Nov. 20, 2018

Social Welfare and Traditional Healing

Traditional healers play an important role in Africa, serving not only as healers but as keepers of indigenous knowledge and cultural traditions.

South Africa is no exception.

On Friday, Nov. 16, The Frank Batten School of Leadership and Public Policy hosted an event: “Traditional Healing and Social Welfare.” Spearheaded by Batten Professor Jeanine Braithwaite, the event brought together scholars from the University of Venda and the University of Limpopo, both located in South Africa, to discuss the collaborative work being done in the social sciences on traditional healing and social welfare in South Africa. 

Professor Braithwaite, having worked at the World Bank for twenty years as a senior economist, has a deep understanding of what impedes development, particularly when it comes to issues of social welfare and health.

“Traditional healers play a prominent role in South African society,” said Braithwaite, “South Africa has a dual health system, where patients will consult both the local traditional healer and doctor educated and trained in western medicine, depending on the illness.

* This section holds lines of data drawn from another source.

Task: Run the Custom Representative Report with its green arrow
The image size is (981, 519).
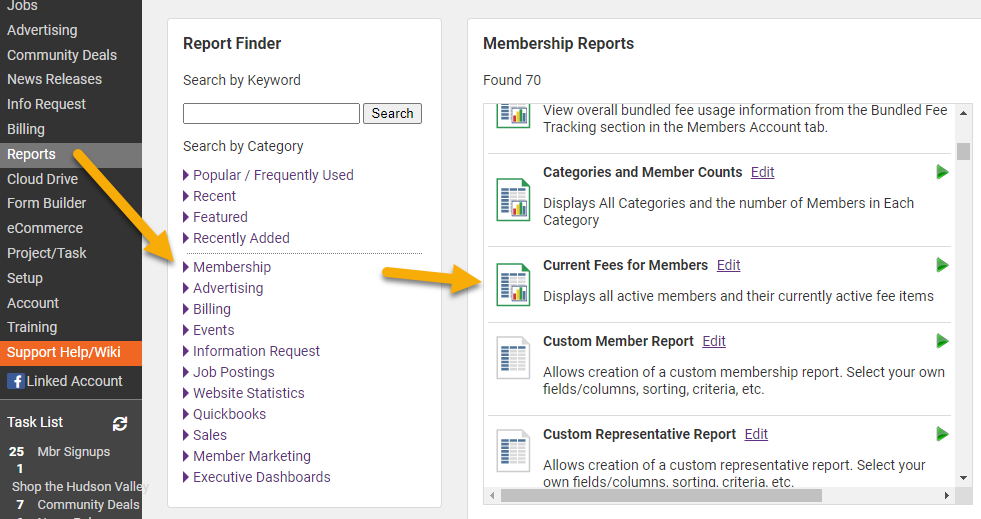Action: [942, 434]
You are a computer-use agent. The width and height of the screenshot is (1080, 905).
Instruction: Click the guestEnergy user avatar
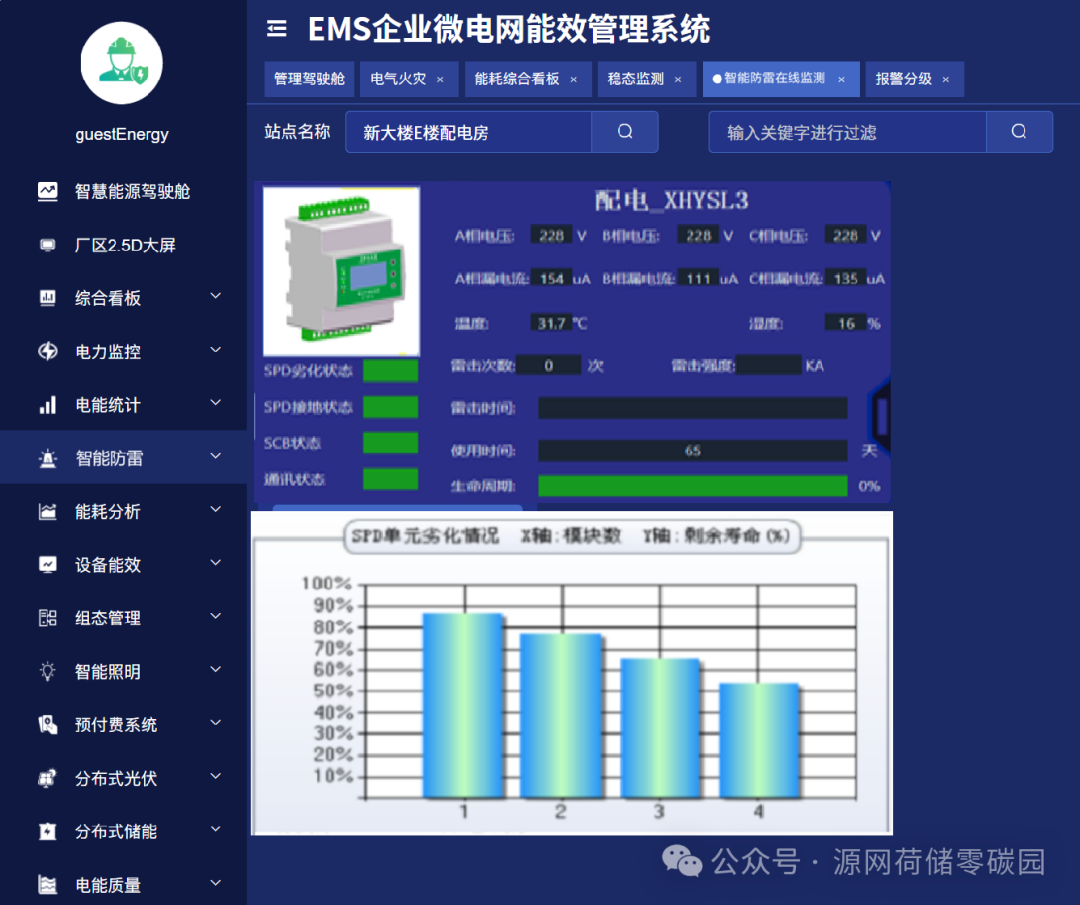tap(121, 62)
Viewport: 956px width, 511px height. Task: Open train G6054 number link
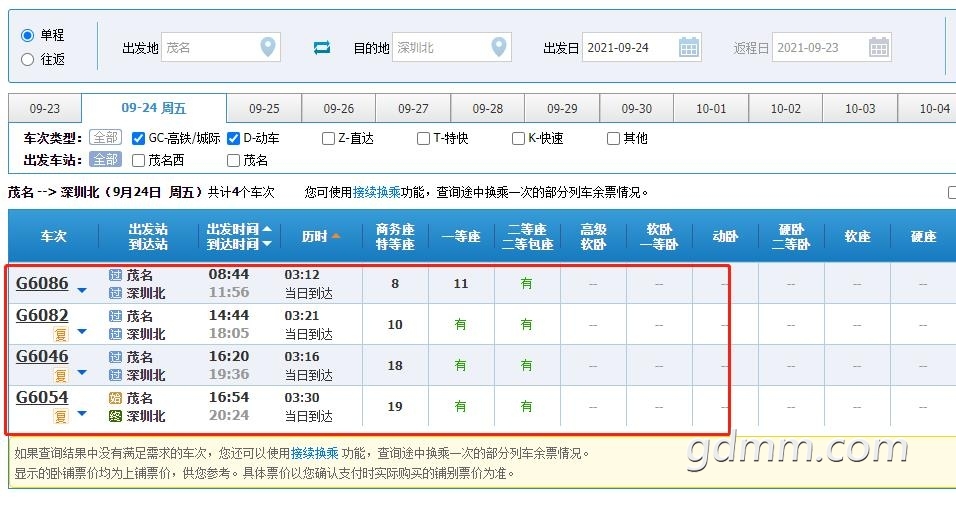(42, 398)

And sometimes patients will see both at the same time for the same complaint.”

African traditional healing is complex and has a long and rich history that involves a holistic integration of mental and spiritual guidance, herbs, nutrition, and physical therapy, and is also linked to African cosmology. A number of scholars argue that traditional healing and spirituality, religion, philosophy, culture, and society are interconnected as aspects of being where all of life is seen as a unitary field and where the spiritual and physical worlds are one. This forms the foundational doctrine of traditional African morals and ethics and emphasizes collective identity. 

“Traditional healing is a millennia-old practice, that is critically understudied, misrepresented and misunderstood throughout the world,” said Batten student Cameron Haddad (MPP ‘20). “New research, however, is increasingly showing that traditional healers can serve as a unique and untapped resource to address serious health care challenges within countries. They maintain extremely high levels of trust within communities and are incredibly important culturally as well.”

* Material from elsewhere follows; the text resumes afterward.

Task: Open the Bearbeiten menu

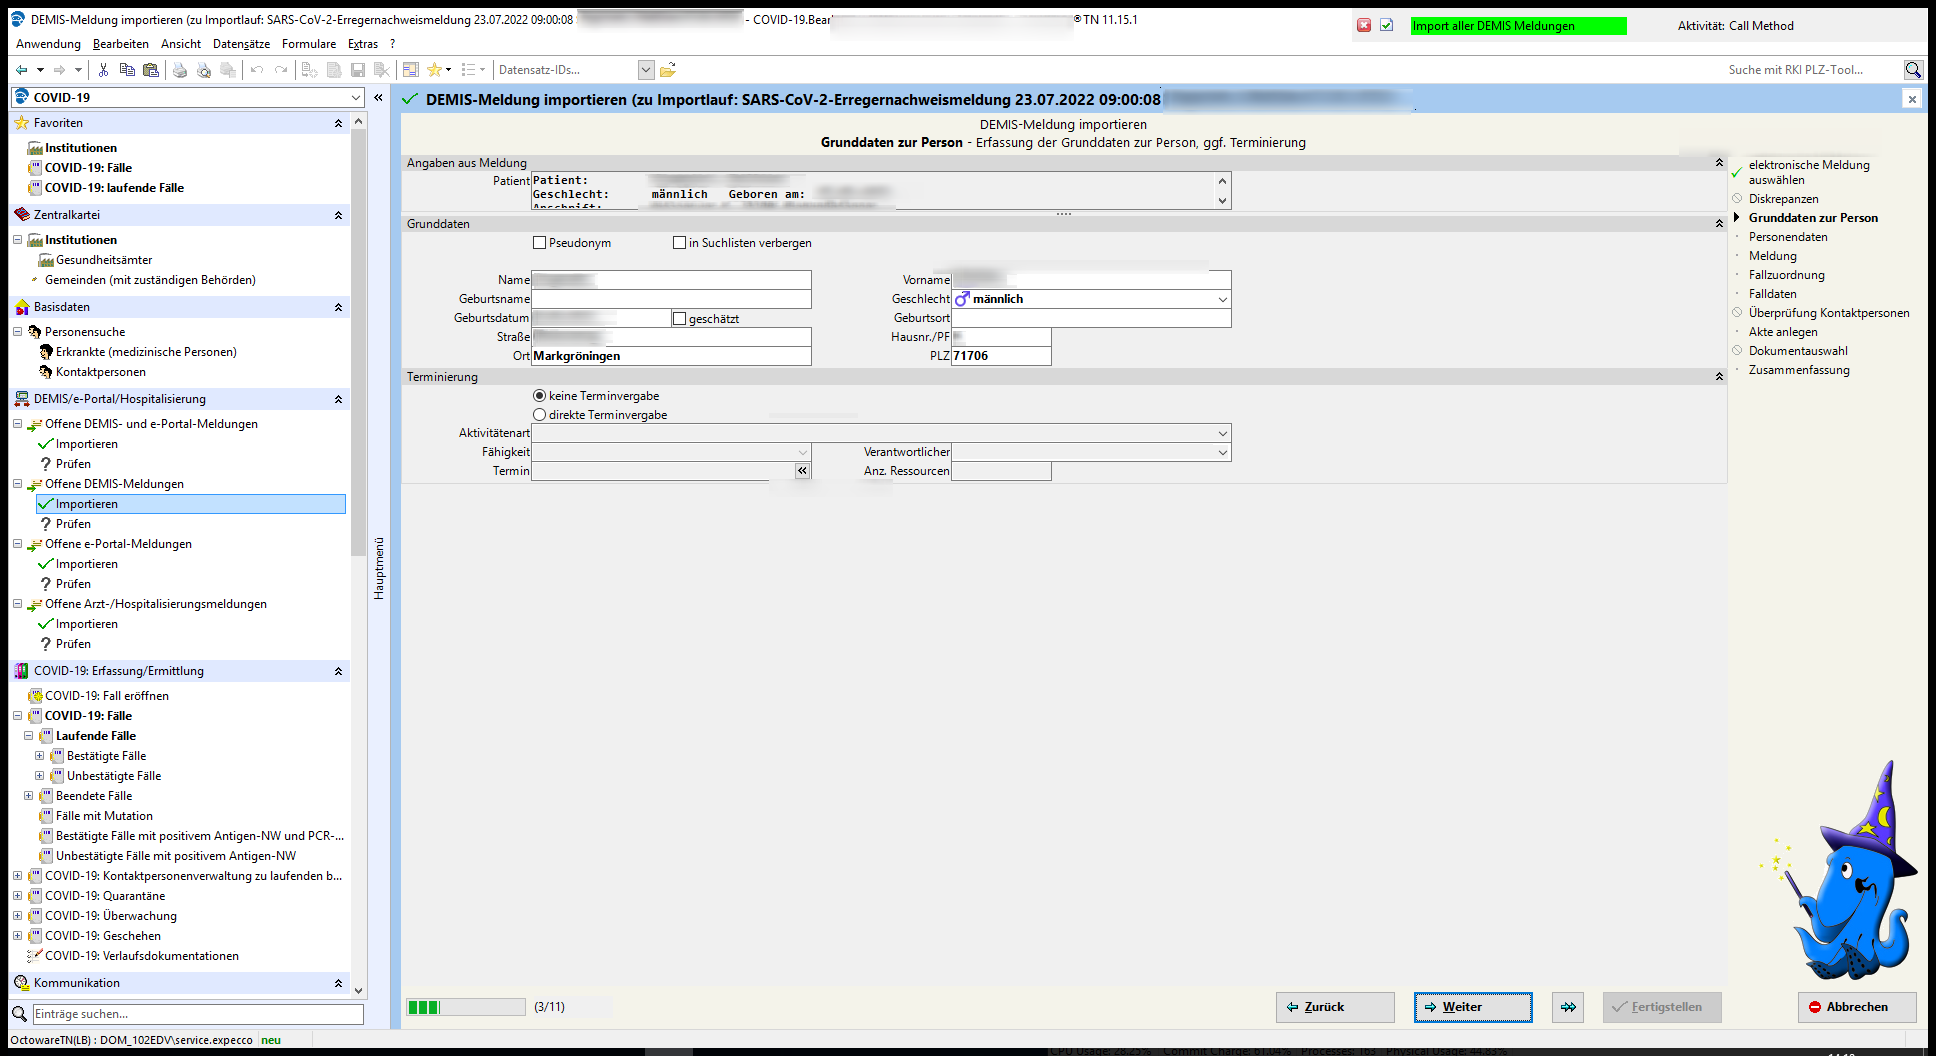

Haddad first became involved in Braithwaite’s research project during his second year at UVA. “My background up to that point was in the study of economics, history, and cultures, and this project embodied all of these interests. I thought it would be a fantastic opportunity to further pursue my own interests in an applied project, and so I became a research assistant with Professor Braithwaite investigating the relationship between traditional healing and social welfare.”

Traditional healers fill in health care gaps left by Western biomedical health clinics. After apartheid, many doctors left the country. And citizens who now leave the country to study medicine rarely, if ever, return. There’s a brain-drain problem—an all too familiar narrative for so many developing nations in desperate need of trained and educated professionals. Increasing the understanding, recognition, protection, and support for traditional healers has immense implications for South Africa’s fight against widespread poverty and chronic diseases such as HIV/AIDs.

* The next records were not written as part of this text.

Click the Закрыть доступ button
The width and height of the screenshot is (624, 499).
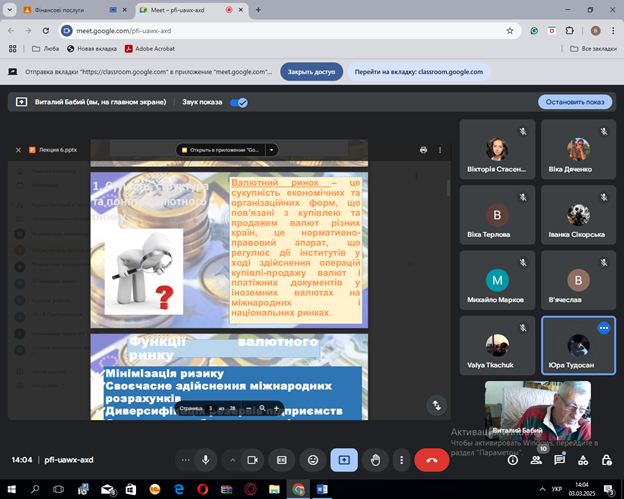312,72

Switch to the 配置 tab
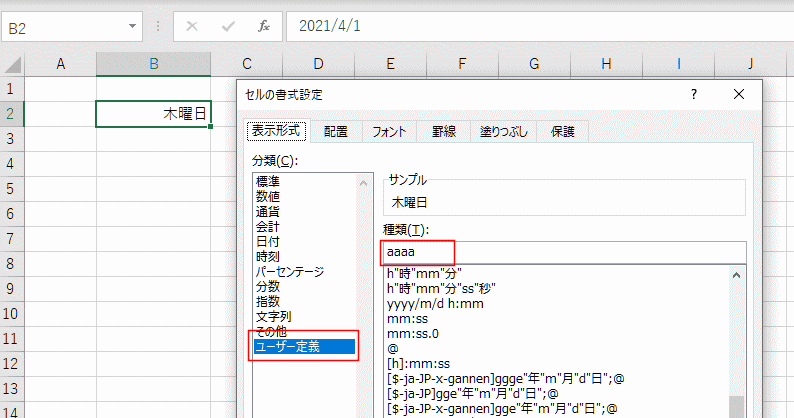(335, 132)
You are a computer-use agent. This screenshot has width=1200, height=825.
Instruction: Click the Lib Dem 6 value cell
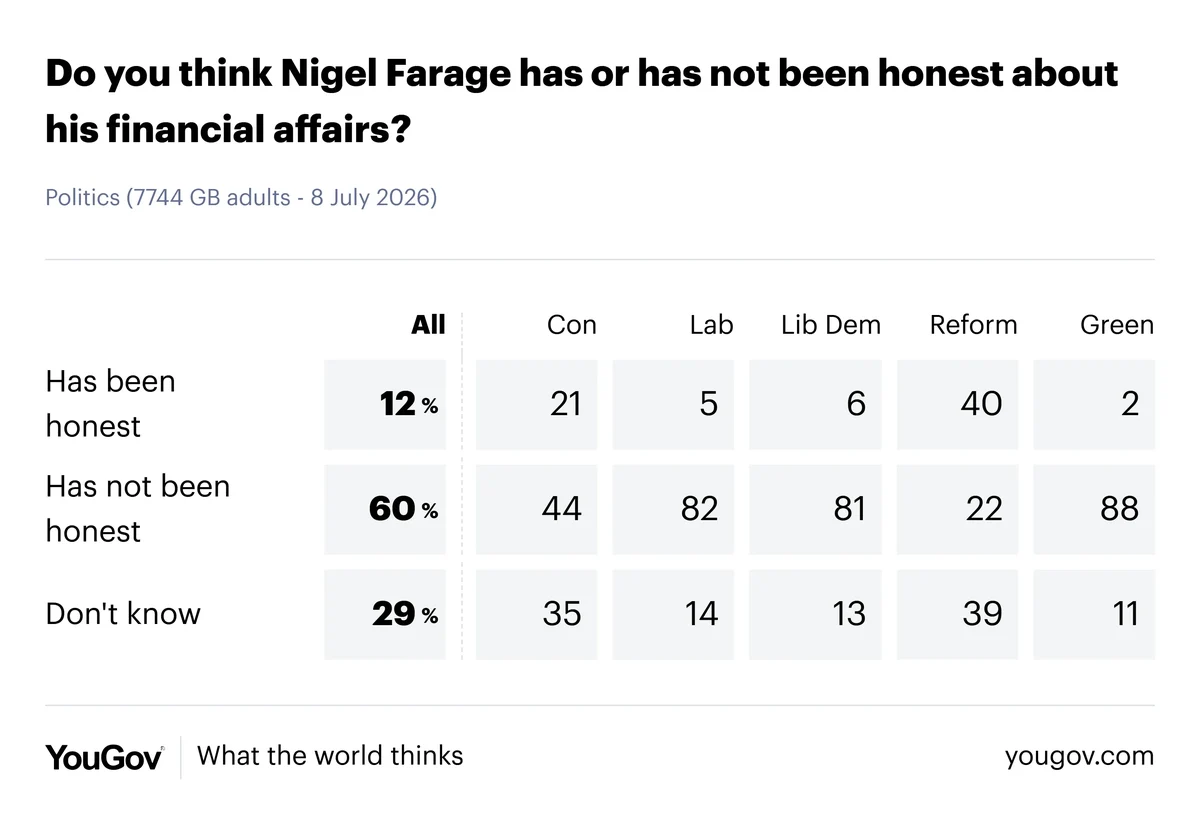point(815,404)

South Africa’s Department of Labor estimates that there are 33,000 Western biomedical personnel for  54 million people in South Africa. This is a staggering ratio for a country that has the fourth highest rate of  HIV/AIDS and the largest number of cases in absolute terms in the world. “This is a huge problem,” said Braithwaite. “Of course, the traditional healers know that they cannot cure AIDS, and they will refer HIV/AIDS positive people to Western clinics.”

For a country facing a huge health crisis compounded by a lack of resources, traditional healers may have a new role to play. “If you have HIV—much like Tuberculosis, you must take medicine with food at a specific time of day,” explains Braithwaite. “But, many people don’t always have food or remember when to take their medicine. This is why nurses or physician assistants are now paid to monitor patients with TB.  Might it be possible to do the same with Traditional Healers and HIV/AIDS in South Africa?”

Physician assistants are a huge cost and one that the South African government cannot sustain. Because of the historical role of traditional healers and the high level of trust they have in South African society, there could be a new opportunity to use traditional healers in the fight against HIV/AIDs.

For the Batten School to be partnering with the University of Venda in an initiative of this caliber is not only exciting but also extremely critical. By supporting cross-cultural communication and understanding, Batten professors such as Braithwaite are able to bring global academics and practitioners together to tackle pressing policy issues.

Braithwaite is grateful for support from UVa’s Center for Global Health, which has lead in developing the partnership with the University of Venda over the past 18 years, and funded student travel to South Africa in 2017 and 2018.  Funding for the Symposium also came from Batten’s Global Policy Center and CGH.  Student research was supported by Harrison and Faculty Global Research with undergraduate grants.

“This research project [reflects] a growing partnership between the University of Virginia and the University of Venda,” said Haddad. “Batten is fostering a collaborative environment, in which learning and knowledge are shared, and the school is reaffirming its commitment and efforts to generating future, global leaders.”